The Recent East
Page 19
A man walked next to them. He waved at Udo. When Udo waved back, the man put his arm around Udo’s waist. “He’s mine, actually,” Michael said, calves resting against Udo’s sweaty chest.
The man kept walking next to them, kept smiling at Udo, who smiled back with polite resignation. When the man tried to take Udo’s hand, Michael returned to the ground to protect his cousin. A song blared. Michael and Udo danced. Udo found an abandoned boa and wrapped it around Michael like a leash. They pantomimed animal and keeper. In certain flashes, Michael went wide-eyed with wildness. In others, he showed the religious calm of the tamed.
Though he didn’t yet have a license, Michael drove them home the next morning. At a highway rest stop, they downed coffees. Every once in a while, Udo laughed at the memory of men sucking each other off, or the sadness on his stalker’s face when he watched Udo and Michael dance together. “For a minute, I was going to let him suck my dick,” Udo said.
“Like you give change to a homeless person,” Michael added.
“It was probably the pills talking,” Udo answered, and took a sip.
Though they joked about other things the pills had almost tricked Udo into, Michael knew it was his cousin’s goodness talking. The further they moved from the immigrants, from Adela’s exit, the more relief Michael felt in having defended his cousin, which he’d done first because Adela’s need to punish Udo had terrified him. Udo was good, Michael realized as years stacked on top of one another, as he watched Udo make Mutti dinner in the week Josef left her. Michael and Udo moved into their twenties, renting apartments two blocks apart from one other. When Michael was heartbroken, it was Udo who came over, once picking Michael up and putting him to bed, telling him that he’d never feel better if he kept sleeping on the sofa.

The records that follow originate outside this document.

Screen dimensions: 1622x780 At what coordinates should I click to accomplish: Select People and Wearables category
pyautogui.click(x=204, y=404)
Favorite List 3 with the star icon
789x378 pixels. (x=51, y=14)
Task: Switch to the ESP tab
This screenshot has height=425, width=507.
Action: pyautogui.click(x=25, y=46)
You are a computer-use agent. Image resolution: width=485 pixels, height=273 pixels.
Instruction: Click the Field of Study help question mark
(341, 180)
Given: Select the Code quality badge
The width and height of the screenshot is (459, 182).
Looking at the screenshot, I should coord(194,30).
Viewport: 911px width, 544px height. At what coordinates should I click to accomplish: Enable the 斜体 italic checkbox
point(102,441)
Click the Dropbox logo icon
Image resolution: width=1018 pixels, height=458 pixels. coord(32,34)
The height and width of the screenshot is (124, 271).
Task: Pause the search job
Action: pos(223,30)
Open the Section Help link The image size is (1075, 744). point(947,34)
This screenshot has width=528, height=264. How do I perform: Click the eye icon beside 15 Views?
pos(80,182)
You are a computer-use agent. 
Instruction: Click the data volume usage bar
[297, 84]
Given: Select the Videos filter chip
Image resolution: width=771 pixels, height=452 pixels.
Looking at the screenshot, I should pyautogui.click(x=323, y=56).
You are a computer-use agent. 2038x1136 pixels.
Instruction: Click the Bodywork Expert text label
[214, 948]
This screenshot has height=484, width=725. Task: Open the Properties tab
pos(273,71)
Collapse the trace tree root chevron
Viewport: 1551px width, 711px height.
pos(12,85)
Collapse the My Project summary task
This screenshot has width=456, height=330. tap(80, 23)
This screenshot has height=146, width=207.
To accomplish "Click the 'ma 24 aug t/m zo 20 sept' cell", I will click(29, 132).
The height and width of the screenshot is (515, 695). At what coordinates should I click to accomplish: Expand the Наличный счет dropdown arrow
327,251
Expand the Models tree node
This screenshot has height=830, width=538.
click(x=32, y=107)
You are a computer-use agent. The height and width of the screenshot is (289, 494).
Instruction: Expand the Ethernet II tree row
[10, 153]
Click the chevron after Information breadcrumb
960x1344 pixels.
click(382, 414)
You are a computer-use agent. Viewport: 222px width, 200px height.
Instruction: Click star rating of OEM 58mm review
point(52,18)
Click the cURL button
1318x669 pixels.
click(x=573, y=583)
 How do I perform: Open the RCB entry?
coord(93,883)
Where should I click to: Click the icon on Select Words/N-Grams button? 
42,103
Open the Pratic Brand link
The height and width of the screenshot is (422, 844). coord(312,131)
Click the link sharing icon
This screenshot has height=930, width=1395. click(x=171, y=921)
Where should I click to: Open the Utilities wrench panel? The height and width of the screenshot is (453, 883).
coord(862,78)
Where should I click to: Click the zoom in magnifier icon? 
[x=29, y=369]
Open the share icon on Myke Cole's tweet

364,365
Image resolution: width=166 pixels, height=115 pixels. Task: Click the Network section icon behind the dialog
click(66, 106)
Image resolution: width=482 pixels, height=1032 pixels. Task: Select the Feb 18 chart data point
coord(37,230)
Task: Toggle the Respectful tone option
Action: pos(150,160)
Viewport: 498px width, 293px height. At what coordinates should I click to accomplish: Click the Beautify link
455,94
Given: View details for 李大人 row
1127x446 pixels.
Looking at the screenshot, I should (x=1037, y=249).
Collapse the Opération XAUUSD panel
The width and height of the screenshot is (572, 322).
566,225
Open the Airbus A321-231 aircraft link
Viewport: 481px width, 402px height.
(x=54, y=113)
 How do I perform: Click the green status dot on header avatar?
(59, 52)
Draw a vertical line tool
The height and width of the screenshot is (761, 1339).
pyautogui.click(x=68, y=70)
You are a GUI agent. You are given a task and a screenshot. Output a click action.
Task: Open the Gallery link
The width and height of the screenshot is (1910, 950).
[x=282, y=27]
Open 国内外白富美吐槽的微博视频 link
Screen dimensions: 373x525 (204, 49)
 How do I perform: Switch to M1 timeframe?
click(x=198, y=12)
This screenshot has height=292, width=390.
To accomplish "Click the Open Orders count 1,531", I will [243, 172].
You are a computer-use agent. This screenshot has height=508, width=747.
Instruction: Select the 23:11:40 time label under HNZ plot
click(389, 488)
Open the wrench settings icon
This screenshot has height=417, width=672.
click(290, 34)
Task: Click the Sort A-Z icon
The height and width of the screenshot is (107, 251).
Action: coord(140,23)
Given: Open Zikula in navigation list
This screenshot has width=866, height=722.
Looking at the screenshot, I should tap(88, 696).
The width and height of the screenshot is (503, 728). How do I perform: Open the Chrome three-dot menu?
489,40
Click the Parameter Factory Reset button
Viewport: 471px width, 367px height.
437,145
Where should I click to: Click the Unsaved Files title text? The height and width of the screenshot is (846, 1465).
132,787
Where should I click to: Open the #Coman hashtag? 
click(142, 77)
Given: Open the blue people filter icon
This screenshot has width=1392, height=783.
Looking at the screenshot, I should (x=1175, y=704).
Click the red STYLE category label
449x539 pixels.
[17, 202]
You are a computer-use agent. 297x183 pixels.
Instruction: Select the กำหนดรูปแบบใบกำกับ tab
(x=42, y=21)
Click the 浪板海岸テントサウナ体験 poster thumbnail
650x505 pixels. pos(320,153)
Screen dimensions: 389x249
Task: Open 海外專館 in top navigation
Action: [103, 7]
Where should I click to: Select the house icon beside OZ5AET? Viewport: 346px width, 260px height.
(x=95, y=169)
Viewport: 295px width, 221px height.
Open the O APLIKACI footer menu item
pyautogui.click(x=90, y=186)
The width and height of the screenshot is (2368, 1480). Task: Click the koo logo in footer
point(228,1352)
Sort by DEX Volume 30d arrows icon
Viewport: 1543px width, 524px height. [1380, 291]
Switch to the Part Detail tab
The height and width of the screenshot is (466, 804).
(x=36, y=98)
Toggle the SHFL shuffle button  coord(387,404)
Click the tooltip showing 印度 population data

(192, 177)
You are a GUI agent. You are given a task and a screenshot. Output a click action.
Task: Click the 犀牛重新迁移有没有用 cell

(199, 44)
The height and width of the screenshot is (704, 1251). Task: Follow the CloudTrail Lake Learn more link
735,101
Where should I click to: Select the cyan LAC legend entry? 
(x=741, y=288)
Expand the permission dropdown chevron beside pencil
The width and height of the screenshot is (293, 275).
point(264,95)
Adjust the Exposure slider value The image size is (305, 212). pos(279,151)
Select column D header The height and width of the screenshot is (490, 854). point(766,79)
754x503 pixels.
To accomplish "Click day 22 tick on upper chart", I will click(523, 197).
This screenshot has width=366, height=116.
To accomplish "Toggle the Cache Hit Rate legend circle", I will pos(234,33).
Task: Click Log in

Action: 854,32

When Udo brought up the immigrants, Adela was his focus. He told Michael how he’d written her, though she’d never written back. How he thought of that night as a line he’d crossed and couldn’t cross back. “I’m shit on a shoe,” Udo said, often when he was drunk, his head so close to the bar that it looked as if he were asleep. “You did a shit thing. You do other things that are the opposite of shit,” Michael said.
“What’s the opposite of shit?” Udo asked, and never seemed convinced by Michael’s answers.
14
2009
After working for a decade at one bar or another, Michael piled together his savings, along with loans from Mutti and Udo, and branched off on his own. He gave his place an English name: Secret Police. He installed lamps that were metal and military, painted the walls a Soviet red. Vintage GDR posters lined the walls. One over the bar said: SOCIALISM IS THE FUTURE. Another celebrated the kerchiefed women of their former republic. Michael spent weeks shaping the drink menu, which included creations like “Don’t Drink the Kool-Aid” and “The Party Line.” Some nights before the bar’s opening he’d forgo sleep. As the sun rose, he would realize he’d spent an entire night unpacking glasses or rearranging furniture. Udo called him a vampire.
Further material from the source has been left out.